As stated in our website, the PHI Lab’s interest or mission is to build simple, efficient, and practical solvers for real-world problems by rethinking “computation” within the fundamental principles of quantum physics and brain science. Moreover, the PHI Lab wants to use optical platforms for such research. This research theme of the PHI Lab was very attractive to me. I have been working on optics research for my entire career, and I enjoy asking and answering philosophical questions about physics and human intelligence. The PHI Lab seemed to be a perfect place to pursue my intellectual curiosity. Professor Yamamoto and many of the current PHI lab members have been studying the Coherent Ising Machine (CIM), which is a special type of optical computing system to solve combinatorial optimization problems.

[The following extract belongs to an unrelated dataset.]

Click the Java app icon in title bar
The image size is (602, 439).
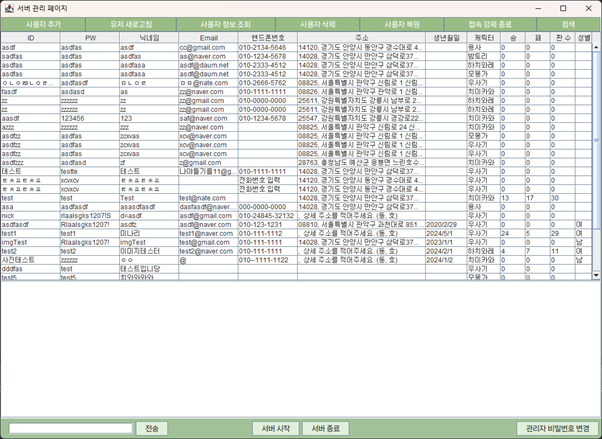pyautogui.click(x=9, y=7)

Microcombs can provide massive optical parallelism and high-clock frequency for such an optical computing system. In addition, microcombs can offer energy efficiency and compactness.
Does the new optics laboratory in Sunnyvale impact your work in any way?
As an experimentalist, I must say that the optics laboratory in Sunnyvale is very important for my work. I spent almost two years building experimental setups, and the lab now has many advanced capabilities for the kind of state-of-the-art optics research that I mentioned earlier. The new optics lab is essential part of my research, and I am extremely grateful to NTT Research for the support.
What would you say has been the most notable research of your career so far, from a personal or professional perspective?
I guess the most notable research of my career is related to microcombs and their applications in precision measurements, such as spectroscopy and optical atomic clock. I was very lucky to be part of several initial microcomb research projects with former colleagues at Caltech and many collaborators.
Is there any forthcoming research that you’d like to mention?
There are a few research projects that I am currently working on, from device-level microcomb research to system-level optical computing research. It’s a bit early to talk about the details of these ongoing projects, but the main idea is all about how to utilize massive optical parallelism and high-clock frequency of microcombs for information processing.